Sponsored By

Arburg turns machine setup into a simple five-step process

Among the array of new technology in the Arburg stand (13A13), one of the most interesting would have to be the new Set-up Assistant module for the company’s updated Selogica control system. Arburg also supplies robots and other automation, so it asked itself this: If menu-guided, accompanied set-up, or so-called "teach-in" of robotic sequences works, then why not apply the same principle to the entire injection molding process?

October 26, 2010

2 Min Read
Arburg turns machine setup into a simple five-step process

There is no doubt that creating the Set-up Assistant was a good bit more difficult than asking that question, but Arburg has done it.

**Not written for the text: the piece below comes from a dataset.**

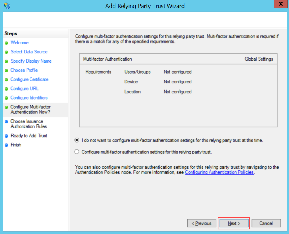Open the Configuring Authentication Policies link

(x=219, y=172)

From installation of the mold to automatic initial calculation of the parameters to the finished production sequence takes just five steps using Set-up Assistant.

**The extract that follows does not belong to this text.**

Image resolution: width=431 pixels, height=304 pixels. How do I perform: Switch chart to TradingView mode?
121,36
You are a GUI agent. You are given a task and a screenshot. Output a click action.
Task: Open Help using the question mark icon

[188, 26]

The main advantages of this new Selogica module are: first, the installation technician no longer needs to be an expert in the control system to set up the entire molding process, and second, because of the Set-up Assistant’s flexibility and the automatic functions that run in the background, the complete preparation of an Allrounder injection molding system is now much faster than it has been.
?The five-step process breaks down like this:

1. The installation technician selects the machine functions that the Allrounder machine needs to operate, for example core pull, sorter unit, or ejector.
2. The Set-up Assistant actively supports mold installation, specifying the optimum sequence of operational steps so that they need only be performed consecutively and confirmed.
3. The Assistant prompts the technician to enter the key data for this molding process, which is all the Selogica controller needs to automatically calculate temperatures, pressures, and speeds, as well as all other parameters.
4. The technician determines which parameters the Selogica is to calculate automatically.
5. This last step does the “teach-in” of the machine sequence by setting it up to follow the machine sequence. All the installation technician has to do at this point is move to the required positions consecutively and confirm them.

Once those five steps are done, says Arburg, preparing the Allrounder for use is virtually effortless. In addition, each partial function can be used individually, which ensures that the technician is effectively supported during every mold change and set-up operation.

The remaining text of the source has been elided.